* **Task data**
*-*-*

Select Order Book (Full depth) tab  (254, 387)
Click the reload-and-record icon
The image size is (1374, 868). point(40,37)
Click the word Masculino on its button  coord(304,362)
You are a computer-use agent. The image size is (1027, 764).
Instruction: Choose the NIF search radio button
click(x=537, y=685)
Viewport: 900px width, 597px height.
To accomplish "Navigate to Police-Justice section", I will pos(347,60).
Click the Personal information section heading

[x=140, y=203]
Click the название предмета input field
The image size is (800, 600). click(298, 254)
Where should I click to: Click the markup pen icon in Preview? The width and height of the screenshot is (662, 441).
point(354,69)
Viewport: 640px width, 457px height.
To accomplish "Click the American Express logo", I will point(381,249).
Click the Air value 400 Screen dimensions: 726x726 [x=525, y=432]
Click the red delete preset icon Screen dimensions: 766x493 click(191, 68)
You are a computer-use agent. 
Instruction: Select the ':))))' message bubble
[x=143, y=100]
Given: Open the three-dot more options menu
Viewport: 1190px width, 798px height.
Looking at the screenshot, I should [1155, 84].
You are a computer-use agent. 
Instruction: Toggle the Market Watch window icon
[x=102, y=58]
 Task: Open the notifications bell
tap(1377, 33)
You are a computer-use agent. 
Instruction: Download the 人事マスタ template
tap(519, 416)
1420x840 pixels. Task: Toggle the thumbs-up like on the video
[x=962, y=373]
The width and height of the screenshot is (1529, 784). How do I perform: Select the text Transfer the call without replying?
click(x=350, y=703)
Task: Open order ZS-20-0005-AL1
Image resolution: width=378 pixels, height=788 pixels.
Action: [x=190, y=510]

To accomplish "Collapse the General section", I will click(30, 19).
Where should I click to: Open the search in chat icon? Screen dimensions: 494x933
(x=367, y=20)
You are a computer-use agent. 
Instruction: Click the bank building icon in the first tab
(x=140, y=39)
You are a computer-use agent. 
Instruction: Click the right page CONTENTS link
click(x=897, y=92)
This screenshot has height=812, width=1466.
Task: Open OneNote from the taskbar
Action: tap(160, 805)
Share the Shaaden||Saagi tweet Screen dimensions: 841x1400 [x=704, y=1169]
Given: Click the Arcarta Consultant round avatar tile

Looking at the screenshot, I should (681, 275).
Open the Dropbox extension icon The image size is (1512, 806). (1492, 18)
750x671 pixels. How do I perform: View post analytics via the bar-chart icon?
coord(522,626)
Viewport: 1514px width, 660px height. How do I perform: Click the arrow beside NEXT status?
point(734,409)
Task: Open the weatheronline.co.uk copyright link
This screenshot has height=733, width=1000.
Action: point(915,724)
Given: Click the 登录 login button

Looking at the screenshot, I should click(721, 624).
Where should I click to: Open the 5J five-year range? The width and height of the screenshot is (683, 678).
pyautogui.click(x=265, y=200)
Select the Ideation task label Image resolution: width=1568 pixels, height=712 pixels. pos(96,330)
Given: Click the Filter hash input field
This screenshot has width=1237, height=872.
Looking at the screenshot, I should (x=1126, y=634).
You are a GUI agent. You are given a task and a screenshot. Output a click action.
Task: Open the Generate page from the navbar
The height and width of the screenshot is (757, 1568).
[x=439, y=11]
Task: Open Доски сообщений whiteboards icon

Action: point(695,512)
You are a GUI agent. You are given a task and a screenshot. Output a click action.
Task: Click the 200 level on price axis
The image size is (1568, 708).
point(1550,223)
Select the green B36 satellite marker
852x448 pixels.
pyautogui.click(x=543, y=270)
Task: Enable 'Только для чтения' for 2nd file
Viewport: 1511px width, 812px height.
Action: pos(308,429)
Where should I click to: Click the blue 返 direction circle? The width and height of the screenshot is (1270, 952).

*-*-*

* **Exercise**
Convert the lines starting at the line containing "The width and height of the screenshot is (1529, 784)." and ending at the line containing "Looking at the screenshot, I should (681, 275)." into a JSON list of strings, one string per line, leaving out blank lines.

* **Solution**
[
  "The width and height of the screenshot is (1529, 784). How do I perform: Select the text Transfer the call without replying?",
  "click(x=350, y=703)",
  "Task: Open order ZS-20-0005-AL1",
  "Image resolution: width=378 pixels, height=788 pixels.",
  "Action: [x=190, y=510]",
  "To accomplish \"Collapse the General section\", I will click(30, 19).",
  "Where should I click to: Open the search in chat icon? Screen dimensions: 494x933",
  "(x=367, y=20)",
  "You are a computer-use agent. ",
  "Instruction: Click the bank building icon in the first tab",
  "(x=140, y=39)",
  "You are a computer-use agent. ",
  "Instruction: Click the right page CONTENTS link",
  "click(x=897, y=92)",
  "This screenshot has height=812, width=1466.",
  "Task: Open OneNote from the taskbar",
  "Action: tap(160, 805)",
  "Share the Shaaden||Saagi tweet Screen dimensions: 841x1400 [x=704, y=1169]",
  "Given: Click the Arcarta Consultant round avatar tile",
  "Looking at the screenshot, I should (681, 275)."
]